A Fortune 100 company that had a major investment in Oracle engaged us to recommend a solution for complementing their OBIEE semantic layer with user-friendly reporting tool that would allow end users to create ad hoc transactional reports from their Oracle Exadata-based enterprise data warehouse. In the OBIEE world, the role of the semantic layer is fulfilled by the Common Enterprise Information Model that encompasses data sources, metrics, calculations, definitions, and hierarchies. When users submit report queries, the Oracle BI Server compiles incoming requests and auto-generates native queries against the data sources plugged in the Common Enterprise Information Model.
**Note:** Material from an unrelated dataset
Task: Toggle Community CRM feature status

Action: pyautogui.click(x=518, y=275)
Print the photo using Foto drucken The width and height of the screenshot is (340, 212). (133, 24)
In theory, this “thin” implementation should work pretty well. In reality, several issues surface:

  1. Performance – Any tool, either a reporting tool or semantic layer, that auto-generates queries should be highly suspect of performance issues. First, no matter how well the tool is designed, it’s unlikely that it would generate efficient queries in all cases. Second, because the tool sends the query to the underlying data source, the overall report performance is determined by how fast the data source crunches data. In this case, the organization was facing performance issues with data aggregation. To circumvent them, their BI developers have implemented summarized fact tables. Once the user reaches the lowest level of the summary fact table, OBIEE would allow the user to drill down to a chained table, such as the actual fact table. Needless to say, business users were complaining that analysis was limited to the dimensionality of the summarized fact table. Further, to avoid severe performance issues with historical reports, the BI developers have taken the “no big aggregations, no problem” approach by forcing a time filter on each request that touches the large fact tables. This effectively precluded historical analysis by year, quarter, etc.
  2. Scalability – When a query involves multiple data source, OBIEE would send a query to each data source, load the data in memory, and then join the datasets together to find matching data. This also presents performance and scalability challenges. To solve performance and scalability issues with “thin” semantic layers and biggish data, organizations ultimately resort to expensive back-end MPP systems, such as Teradata or Netezza, which can parallelize data crunching and compensate for inefficient auto-generated queries.
  3. Common Denominator – You’re limited you to a subset of supported features of the underlying data source.
  4. Vendor Dependency – Such an architecture ultimately locks you in the data sources supported by the vendor. What happens when there is a new version of the data source that has some cool new features? Well, you need to wait until the vendor officially supports the new version and its extensions.

In the Microsoft BI world, the role of the semantic layer is fulfilled by the Business Intelligence Semantic Model (BISM). BISM is an umbrella name that encompasses two technologies: Multidimensional for implementing OLAP cubes and Tabular for designing relational-like models. The big difference is that by default both Multidimensional and Tabular store data on the server. In order words, from a data perspective, you can view BISM and its default storage mode (MOLAP for Multidimensional and xVelocity for Tabular) as a disk-based (MOLAP) or in-memory (xVelocity) cache of the data in your data warehouse. This proprietary storage is designed for fast data crunching even with billions of rows. You pay a price for loading and refreshing the data but you enjoy great query performance with historical and trend reports. And, you get a great ROI because you may not need an expensive MPP appliance or excessive data maintenance. When sent to BISM, queries are served by BISM, and not by the RDBMS. No need for summarized tables and time filters.